### ASSIGNMENT
In the comments about the flooded Roman villa dig, what did the archaeologists theorize had happened to the villa?

### TEXT SECTION
──────────

Two weeks ago I saw a documentary on a local PBS station on this story. With six weeks to go before flooding a French dig team found a villa on one side of the river. The mosaics are beautiful and were to be displayed in a local museum. The Turkish government did delay the completion of the dam (in the face of all the publicity about the find), but it went ahead. No one knows if other artifacts were there and are now buried under the river/mud.
I was curious as to why the archaeologists only got serious about the dig six weeks before it was scheduled to be flooded.
Oh, and the archaeologists theorized that the villa was burned by barbarians. I was struck by the way these Roman villas were not protected by walls. I suppose they relied on the legions as their "living walls." The town across the river did have walls; it fell as well.
Final point, in spite of its blatant politics, my family and I enjoy the documentaries on PBS very much. Recently we have seen documentaries on the sinking of the General Belgrano and archaeological digs in Afghanistan. I did not care much for last week's "Guns, Germs and Steel." Too much heavy handed, "bad white men" attitude for me to handle.
Perhaps you're thinking of Zeugma? That's not near Istanbul though...
The archaeologists are educated idiots.
Instead of wasting their breath 'pleading', they should have planted some endangered salamanders and jumping mice, then called in the UN biologists.

──────────

### DATA EXTRACT

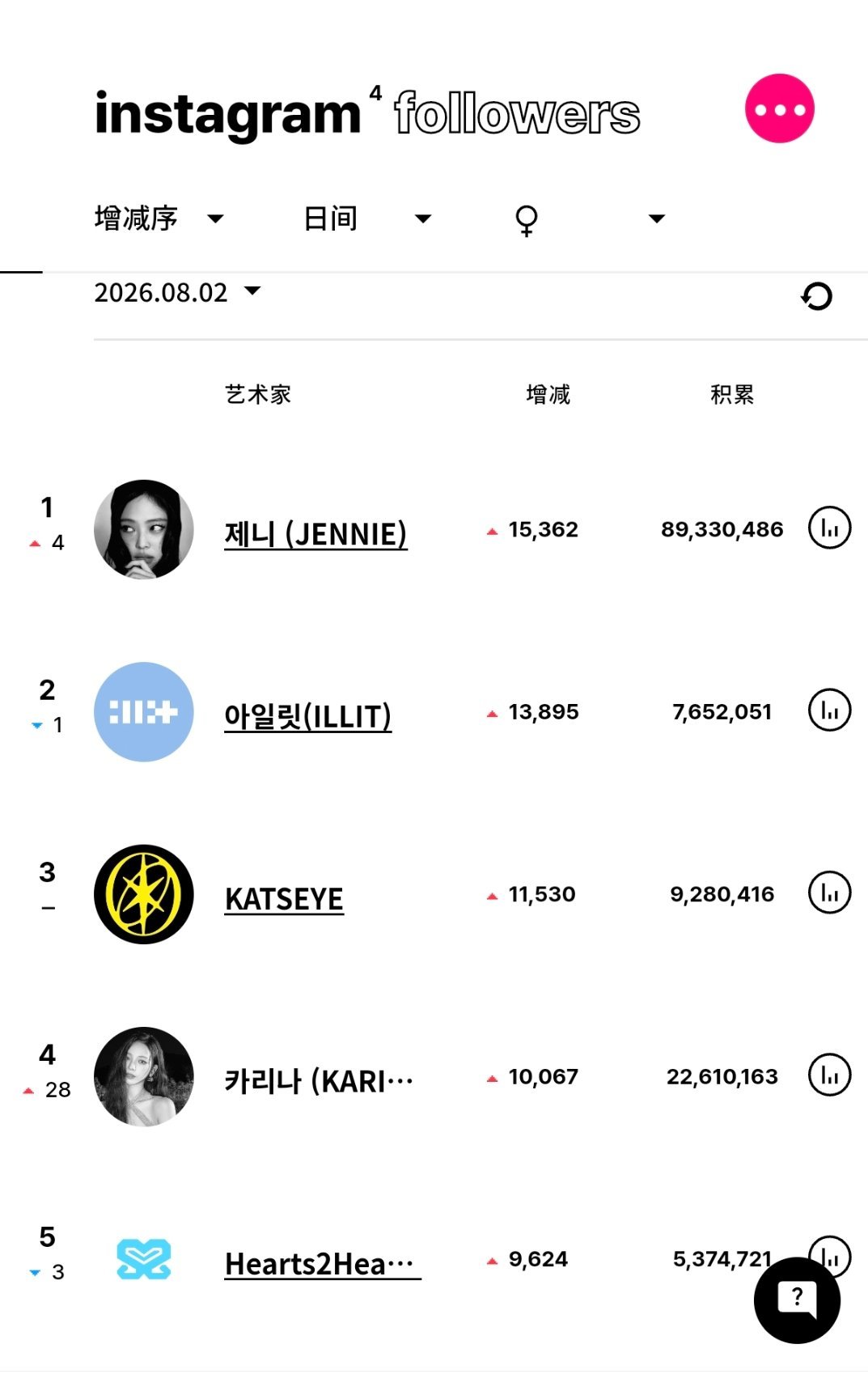Open the chart icon for KARINA
Screen dimensions: 868x1374
829,1075
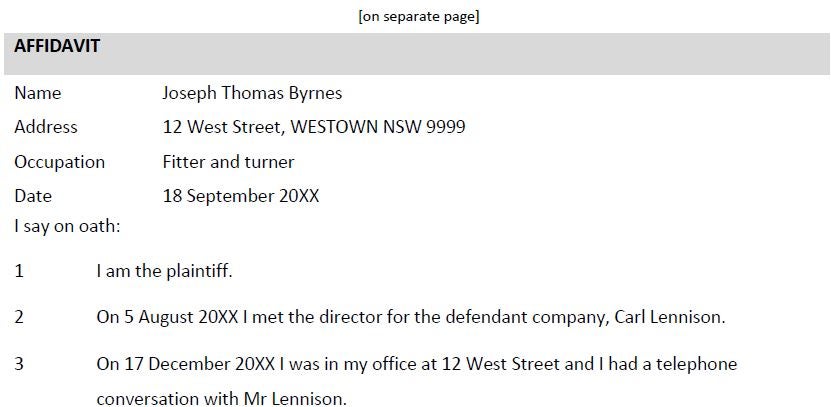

──────────

### TASK ANSWER
It was burned by barbarians.